The request -> Format every line of the records below as a numbered list, skipping blank lines and leaving the pictures out.

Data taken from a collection
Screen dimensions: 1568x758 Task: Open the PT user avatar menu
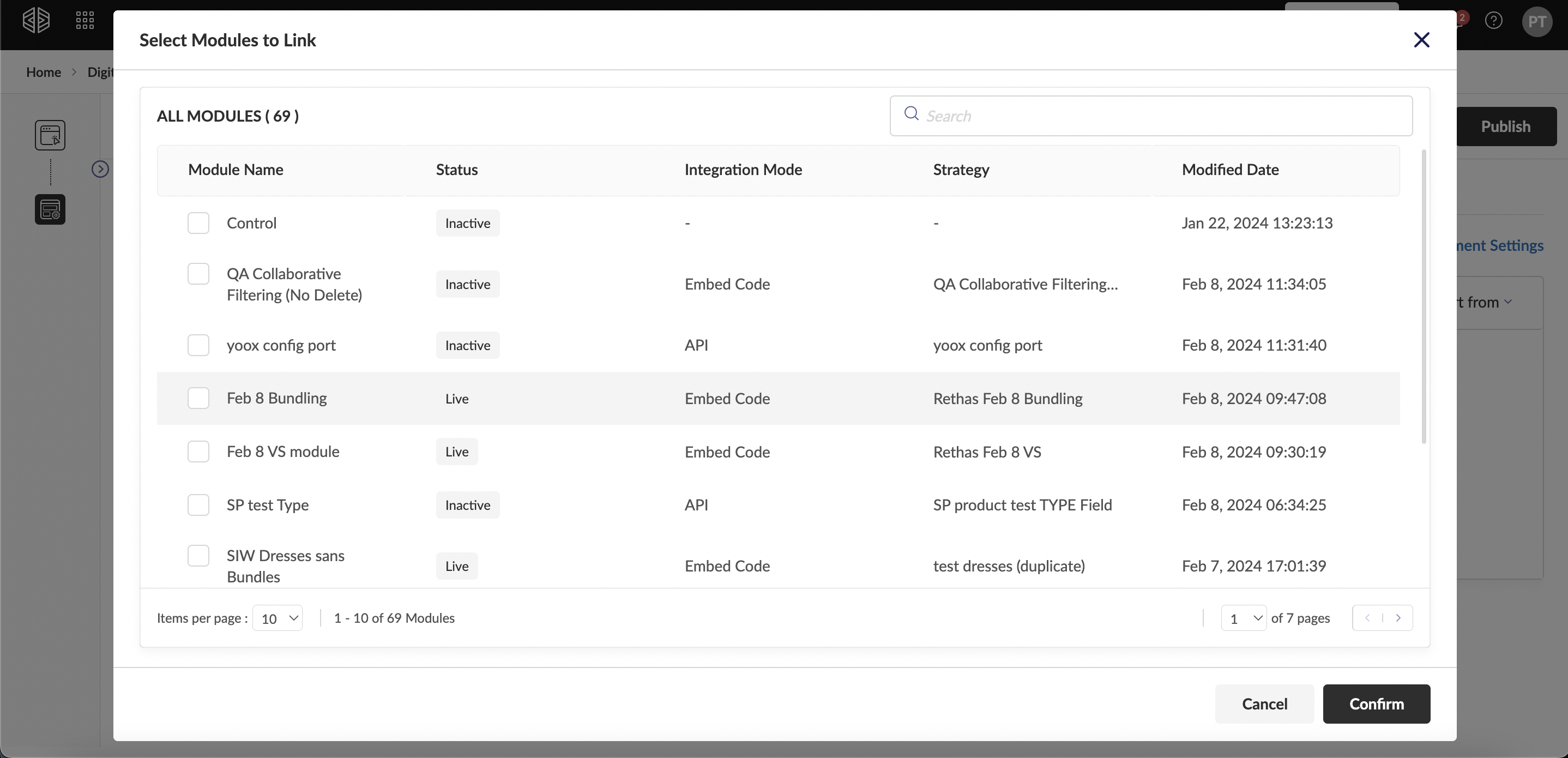(1536, 22)
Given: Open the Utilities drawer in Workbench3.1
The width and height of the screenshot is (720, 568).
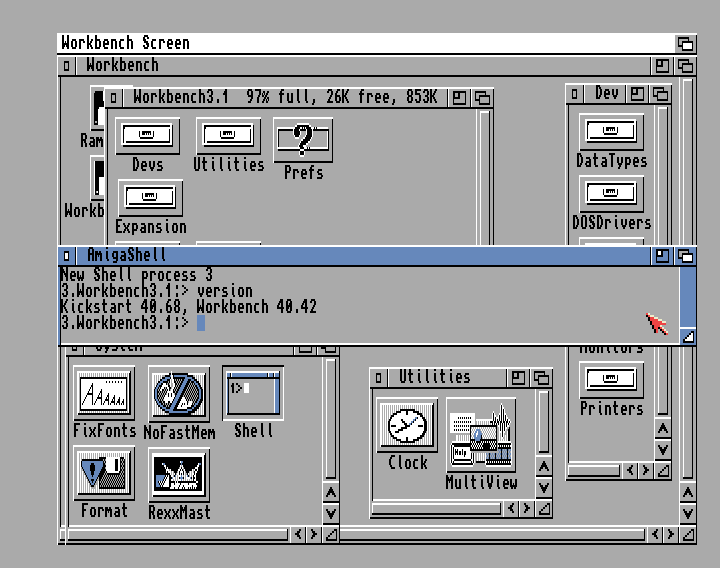Looking at the screenshot, I should [x=228, y=136].
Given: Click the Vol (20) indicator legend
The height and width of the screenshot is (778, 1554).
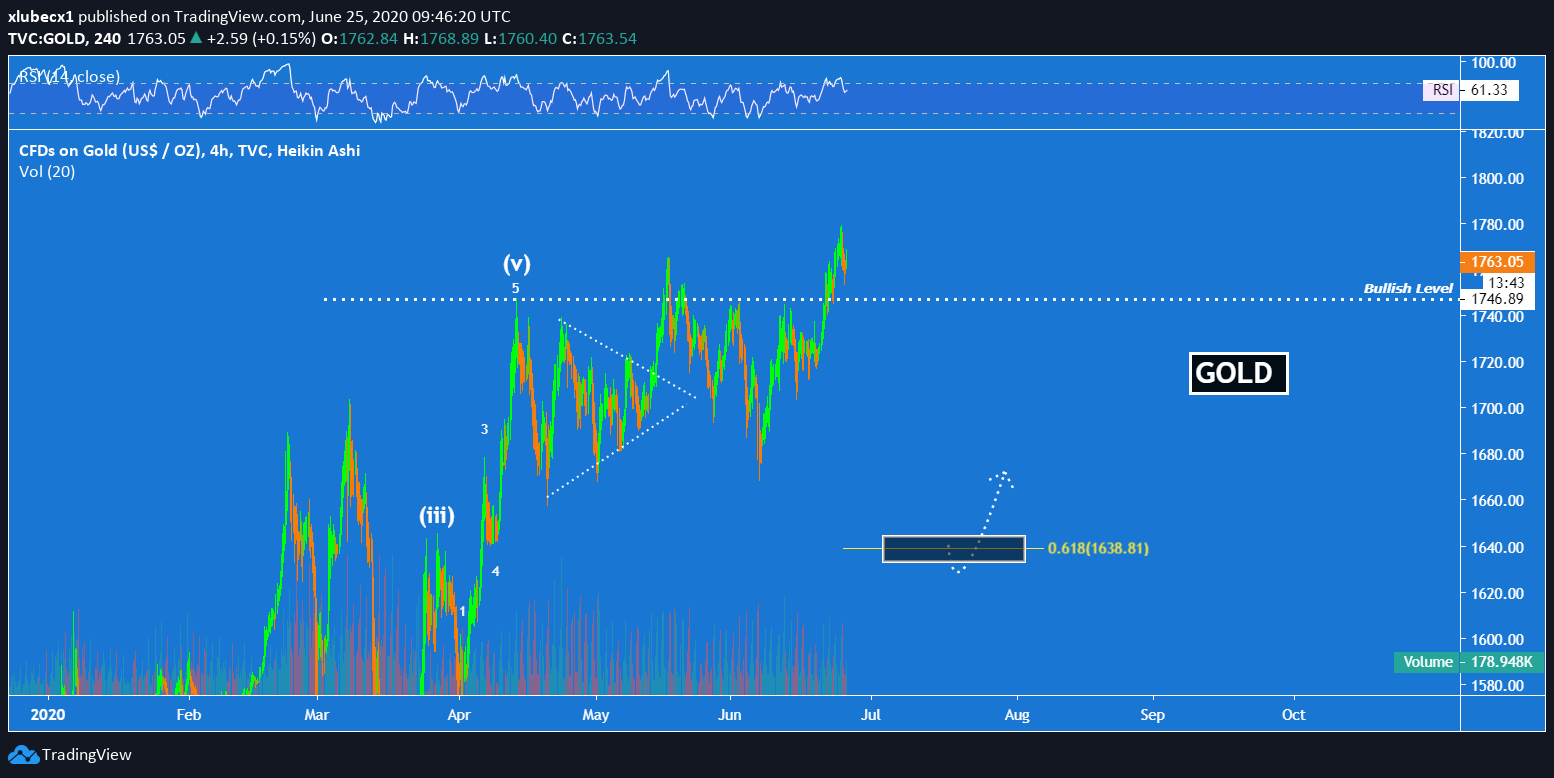Looking at the screenshot, I should coord(47,171).
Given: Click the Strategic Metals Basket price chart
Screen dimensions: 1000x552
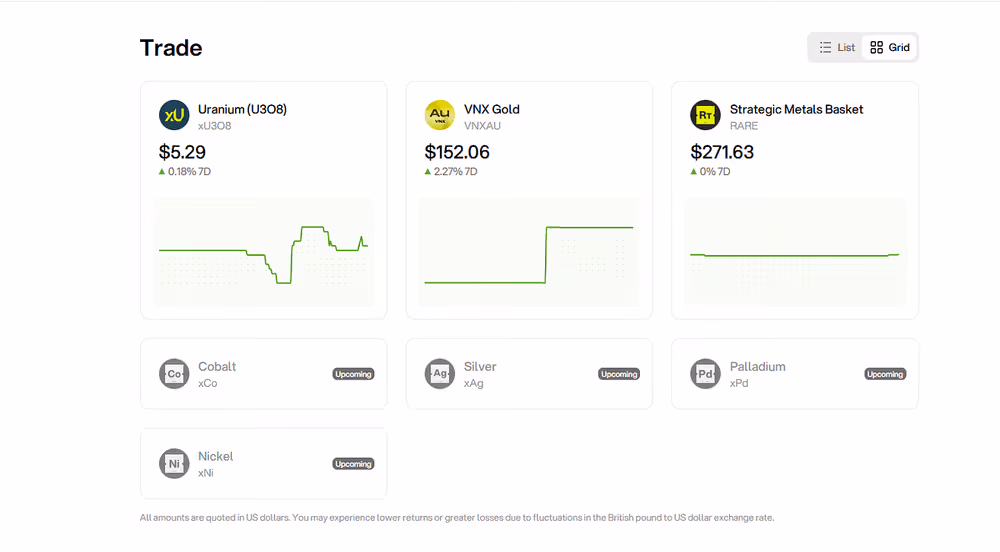Looking at the screenshot, I should coord(795,252).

Written response ->
1. Screen dimensions: 1568x758 Task: Open the PT user avatar menu
2. (1536, 22)
3. Given: Open the Utilities drawer in Workbench3.1
4. The width and height of the screenshot is (720, 568).
5. Looking at the screenshot, I should [x=228, y=136].
6. Given: Click the Vol (20) indicator legend
7. The height and width of the screenshot is (778, 1554).
8. Looking at the screenshot, I should coord(47,171).
9. Given: Click the Strategic Metals Basket price chart
10. Screen dimensions: 1000x552
11. Looking at the screenshot, I should coord(795,252).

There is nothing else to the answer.